- [Task to complete]:
Copy the records word for word, starting with the first line and ending with the line that contains "I will pos(404,838).".

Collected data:
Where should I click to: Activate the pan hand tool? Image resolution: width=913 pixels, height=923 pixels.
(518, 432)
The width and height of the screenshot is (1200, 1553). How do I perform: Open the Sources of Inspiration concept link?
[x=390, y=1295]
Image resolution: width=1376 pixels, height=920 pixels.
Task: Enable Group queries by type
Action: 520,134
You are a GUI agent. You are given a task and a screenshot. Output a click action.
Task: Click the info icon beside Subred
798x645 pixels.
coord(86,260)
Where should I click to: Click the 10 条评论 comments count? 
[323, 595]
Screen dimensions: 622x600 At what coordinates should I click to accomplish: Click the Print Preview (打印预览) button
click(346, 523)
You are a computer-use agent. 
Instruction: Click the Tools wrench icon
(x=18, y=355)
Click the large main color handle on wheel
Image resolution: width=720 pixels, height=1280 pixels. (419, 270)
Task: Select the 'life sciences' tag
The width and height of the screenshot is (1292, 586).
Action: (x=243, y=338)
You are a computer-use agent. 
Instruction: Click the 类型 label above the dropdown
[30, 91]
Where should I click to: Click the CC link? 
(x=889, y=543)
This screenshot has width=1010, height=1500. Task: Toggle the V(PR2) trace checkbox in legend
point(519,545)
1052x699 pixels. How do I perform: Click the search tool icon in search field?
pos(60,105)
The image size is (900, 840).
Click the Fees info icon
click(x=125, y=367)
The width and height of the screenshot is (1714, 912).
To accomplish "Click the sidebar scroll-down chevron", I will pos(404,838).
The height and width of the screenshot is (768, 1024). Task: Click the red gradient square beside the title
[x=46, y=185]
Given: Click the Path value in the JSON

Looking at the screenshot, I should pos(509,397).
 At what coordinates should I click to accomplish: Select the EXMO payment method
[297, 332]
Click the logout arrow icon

- [Result of the exercise]:
Where should I click to: Activate the pan hand tool? Image resolution: width=913 pixels, height=923 pixels.
(518, 432)
The width and height of the screenshot is (1200, 1553). How do I perform: Open the Sources of Inspiration concept link?
[x=390, y=1295]
Image resolution: width=1376 pixels, height=920 pixels.
Task: Enable Group queries by type
Action: 520,134
You are a GUI agent. You are given a task and a screenshot. Output a click action.
Task: Click the info icon beside Subred
798x645 pixels.
coord(86,260)
Where should I click to: Click the 10 条评论 comments count? 
[323, 595]
Screen dimensions: 622x600 At what coordinates should I click to accomplish: Click the Print Preview (打印预览) button
click(346, 523)
You are a computer-use agent. 
Instruction: Click the Tools wrench icon
(x=18, y=355)
Click the large main color handle on wheel
Image resolution: width=720 pixels, height=1280 pixels. (419, 270)
Task: Select the 'life sciences' tag
The width and height of the screenshot is (1292, 586).
Action: (x=243, y=338)
You are a computer-use agent. 
Instruction: Click the 类型 label above the dropdown
[30, 91]
Where should I click to: Click the CC link? 
(x=889, y=543)
This screenshot has width=1010, height=1500. Task: Toggle the V(PR2) trace checkbox in legend
point(519,545)
1052x699 pixels. How do I perform: Click the search tool icon in search field?
pos(60,105)
The image size is (900, 840).
Click the Fees info icon
click(x=125, y=367)
The width and height of the screenshot is (1714, 912).
To accomplish "Click the sidebar scroll-down chevron", I will pos(404,838).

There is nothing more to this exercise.